# Programm erneut ausführen?



## Guppi (30. Mrz 2008)

Hi, ich habe hier ein programm geschrieben und möchte am Schluss eine Abfrage machen, ob man das Programm erneut starten möchte.
Hier der Quelltext:

```
package bmi;

import javax.swing.JOptionPane;

public class BMI {
public static void main(String[] args) {
	float Ergebnis = 0;
	float Ergebnis2 = 0;
	try	{
String BMI = JOptionPane.showInputDialog("Bitte gib dein Gewicht in Kg an:");
String bmi = JOptionPane.showInputDialog("Bitte gib nun deine Größe in cm an:");
String Ge = JOptionPane.showInputDialog("Bist du Männlich, oder Weiblich? (M = Männlich; W = Weiblich");
float BMI2 = Float.parseFloat(BMI);
float bmi2 = Float.parseFloat(bmi);
Ergebnis = bmi2 * bmi2;
Ergebnis2 = (BMI2 / Ergebnis) * 10000;
if(Ge.equals("W"))	{
if(Ergebnis2 < 19)	{
	JOptionPane.showMessageDialog(null, "Du bist untergewichtig! Dein BMI: " + Ergebnis2);
}
if((Ergebnis2 >= 19) && (Ergebnis2 <= 24))	{
	JOptionPane.showMessageDialog(null, "Dein Gewicht liegt im Normalbereich!
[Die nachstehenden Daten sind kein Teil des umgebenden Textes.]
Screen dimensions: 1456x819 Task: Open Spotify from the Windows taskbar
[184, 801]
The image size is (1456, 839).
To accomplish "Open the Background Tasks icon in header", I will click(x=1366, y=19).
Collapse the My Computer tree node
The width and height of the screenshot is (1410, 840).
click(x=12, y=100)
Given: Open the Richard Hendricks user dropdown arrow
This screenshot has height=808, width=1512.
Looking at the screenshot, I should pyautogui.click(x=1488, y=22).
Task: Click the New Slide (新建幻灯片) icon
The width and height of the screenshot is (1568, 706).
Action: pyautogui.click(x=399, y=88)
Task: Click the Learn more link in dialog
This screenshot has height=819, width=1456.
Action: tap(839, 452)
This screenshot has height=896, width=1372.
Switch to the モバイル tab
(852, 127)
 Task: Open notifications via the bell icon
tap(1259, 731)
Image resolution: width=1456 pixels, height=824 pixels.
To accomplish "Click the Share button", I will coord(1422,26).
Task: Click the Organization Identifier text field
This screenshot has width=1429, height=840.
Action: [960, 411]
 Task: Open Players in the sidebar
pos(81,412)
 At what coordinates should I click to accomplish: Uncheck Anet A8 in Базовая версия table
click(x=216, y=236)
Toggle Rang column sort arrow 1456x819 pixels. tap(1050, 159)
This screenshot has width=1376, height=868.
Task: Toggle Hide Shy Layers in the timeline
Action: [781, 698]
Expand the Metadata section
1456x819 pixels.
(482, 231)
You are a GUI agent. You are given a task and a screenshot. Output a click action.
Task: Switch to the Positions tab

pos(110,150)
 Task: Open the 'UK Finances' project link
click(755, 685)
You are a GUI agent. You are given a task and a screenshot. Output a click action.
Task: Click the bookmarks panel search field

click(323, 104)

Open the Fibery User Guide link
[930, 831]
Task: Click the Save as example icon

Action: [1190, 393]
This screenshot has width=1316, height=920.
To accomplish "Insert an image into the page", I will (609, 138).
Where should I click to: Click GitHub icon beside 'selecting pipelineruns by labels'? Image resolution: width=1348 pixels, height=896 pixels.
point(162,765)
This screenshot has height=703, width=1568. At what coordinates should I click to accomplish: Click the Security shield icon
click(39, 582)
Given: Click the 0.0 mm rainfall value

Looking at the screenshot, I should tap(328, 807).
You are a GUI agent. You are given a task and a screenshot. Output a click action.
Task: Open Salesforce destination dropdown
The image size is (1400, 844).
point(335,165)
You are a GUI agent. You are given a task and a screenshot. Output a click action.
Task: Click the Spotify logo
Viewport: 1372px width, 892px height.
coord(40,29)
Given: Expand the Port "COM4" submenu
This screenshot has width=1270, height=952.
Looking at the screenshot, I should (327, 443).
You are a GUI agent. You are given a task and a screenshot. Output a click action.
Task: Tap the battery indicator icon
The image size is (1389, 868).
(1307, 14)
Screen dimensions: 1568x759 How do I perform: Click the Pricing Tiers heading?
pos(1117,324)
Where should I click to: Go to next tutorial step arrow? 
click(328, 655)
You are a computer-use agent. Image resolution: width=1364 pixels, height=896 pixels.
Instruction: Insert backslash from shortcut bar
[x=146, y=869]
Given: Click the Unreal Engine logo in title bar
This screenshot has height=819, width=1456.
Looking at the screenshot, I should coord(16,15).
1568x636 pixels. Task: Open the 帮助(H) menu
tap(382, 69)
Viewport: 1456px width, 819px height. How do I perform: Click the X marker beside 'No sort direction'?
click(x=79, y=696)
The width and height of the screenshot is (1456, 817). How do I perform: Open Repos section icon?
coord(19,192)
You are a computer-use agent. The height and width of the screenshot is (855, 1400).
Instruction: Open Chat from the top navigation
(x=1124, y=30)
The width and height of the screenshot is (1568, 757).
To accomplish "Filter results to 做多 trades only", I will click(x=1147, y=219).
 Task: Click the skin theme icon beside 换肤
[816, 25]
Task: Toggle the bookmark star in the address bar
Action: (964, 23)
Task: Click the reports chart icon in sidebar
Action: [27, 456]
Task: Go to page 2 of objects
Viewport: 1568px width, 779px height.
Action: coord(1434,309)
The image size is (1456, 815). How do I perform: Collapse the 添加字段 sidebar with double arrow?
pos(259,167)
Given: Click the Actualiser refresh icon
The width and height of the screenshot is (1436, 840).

Dein BMI: " + Ergebnis2);	
}
if(Ergebnis2 > 24)	{
	JOptionPane.showMessageDialog(null, "Du bist übergewichtig! Dein BMI: " + Ergebnis2);
}
}
if(Ge.equals("M"))	{
if(Ergebnis2 < 20)	{
	JOptionPane.showMessageDialog(null, "Du bist untergewichtig! Dein BMI: " + Ergebnis2);
}
if((Ergebnis2 >= 20) && (Ergebnis2 <= 25))	{
	JOptionPane.showMessageDialog(null, "Dein Gewicht liegt im Normalbereich! Dein BMI: " + Ergebnis2);
}
if(Ergebnis2 > 25)	{
	JOptionPane.showMessageDialog(null, "Du bist übergewichtig! Dein BMI: " + Ergebnis2);
}
}
	}
	catch(Exception x)	{
		JOptionPane.showMessageDialog(null, "Es ist ein Fehler aufgetreten!", "Fehler!", JOptionPane.ERROR_MESSAGE);
	}
	}
}
//Jetzt soll hier eine Abfrage hin, ob man das Programm nochmal ausführen möchte. Aber wie sage ich: "Programm neu starten"?
```


----------



## Beni (30. Mrz 2008)

Mach eine Schleife rund um das Programm:

```
public static void main( ... ){
  boolean run;

  do{
  ...
    if( "nochmal?" )
      run = true;
    else
      run = false;
  } while( run );
}
```

_[Edit: Sorry, mein Quellcode hatte einen üblen Fehler... (der ist jetzt wegzensuriert).]_


----------



## Guppi (30. Mrz 2008)

ich versteh nicht, wie du das meinst  :bahnhof:


----------



## Tobias (30. Mrz 2008)

Dann schau mal in einem Java-Lehrbuch deiner Wahl (zum Beispiel "Java ist auch eine Insel", welches auch online verfügbar ist) unter "Schleifen" nach.

mpG
Tobias


----------